J’ai perdu mon petit frère d’un coma diabétique. Il est mort brutalement, il avait 21 ans.
Mon frère était la personne que j’aimais le plus sur terre. J’avais trois ans la première fois que je l’ai pris dans mes bras, et depuis je ne l’avais jamais lâché.
Notre relation était prise en exemple dans la famille. Souvent on nous pensait en couple quand on allait ensemble faire du shopping ou à des expositions.
Jean-Baptiste (oui je veux continuer à dire son nom) était une très belle personne. Il avait de l’humour, il avait du cœur, il était curieux de tout. Il aimait se cultiver, il aimait transmettre, il aimait les autres. Il était aussi têtu, paresseux, trop sensible et parfois torturé.
[Si tu lis ça mon JB j’espère que tu te marres, non tu n’es pas divinisé et n’y compte pas !]
La douleur de la perte est très grande et la position de sœur endeuillée très difficile à porter.
Mon frère me manque, je pense à lui chaque heure de chaque jour. Il n’est plus là mais l’amour que j’ai pour lui dans mon cœur est intact. Je cherche à me rapprocher de lui dans mon quotidien, je cuisine ses plats préférés, je regarde ses photos, je lui parle dans ma tête…
Le manque n’est pourtant qu’une partie de ma douleur car c’est toute mon identité que je dois reconstruire, mon futur entier qui est remis en question.
J’étais une grande sœur et je ne le suis plus.
J’avais un frère pour m’accompagner dans l’avenir ; jusqu’à l’autel, dans la succession après la mort de nos parents, dans l’éducation de mes futurs enfants. On était supposé vieillir ensemble, partager les responsabilités qu’ont les enfants envers leurs parents ainsi que les moments forts, les moments simples, les moments doux de la vie.

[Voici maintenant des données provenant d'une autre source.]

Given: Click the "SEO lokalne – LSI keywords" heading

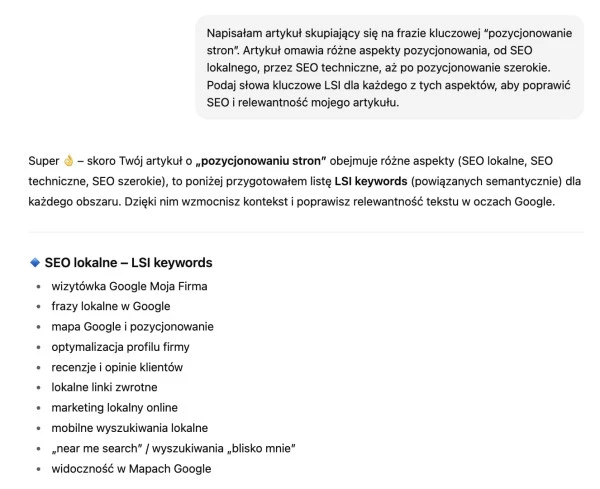Looking at the screenshot, I should click(128, 263).
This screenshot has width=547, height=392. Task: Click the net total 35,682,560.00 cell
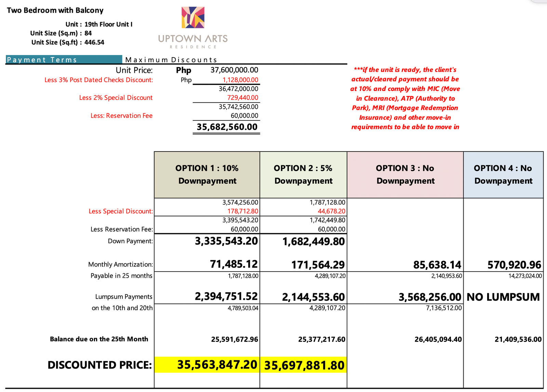[227, 127]
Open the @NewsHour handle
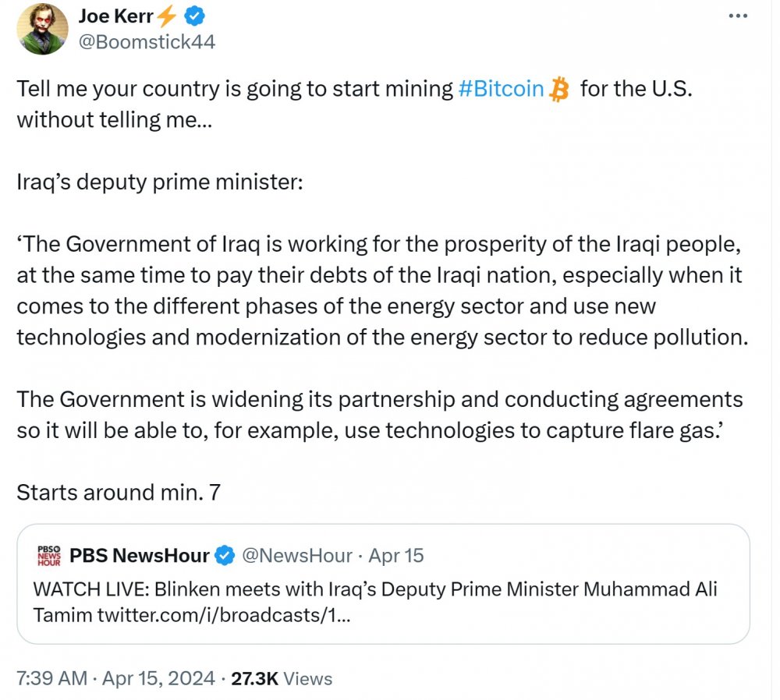The height and width of the screenshot is (700, 780). [x=296, y=555]
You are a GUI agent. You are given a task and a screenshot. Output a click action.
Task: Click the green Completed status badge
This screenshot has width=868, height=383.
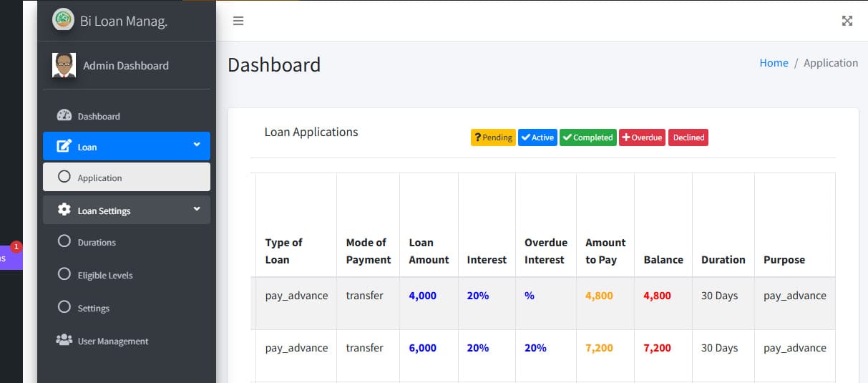(587, 137)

Je pensais que se succéderaient les Noëls, les anniversaires, les Pâques, la naissance de nos enfants, encore des fêtes de famille, et puis les bêtises que nous feraient ces cousins-là, encore des milliers de moments, ses taquineries sur mes cheveux blancs et encore et encore tant de choses. Ce tourbillon naturel m’est refusé, je suis seule désormais.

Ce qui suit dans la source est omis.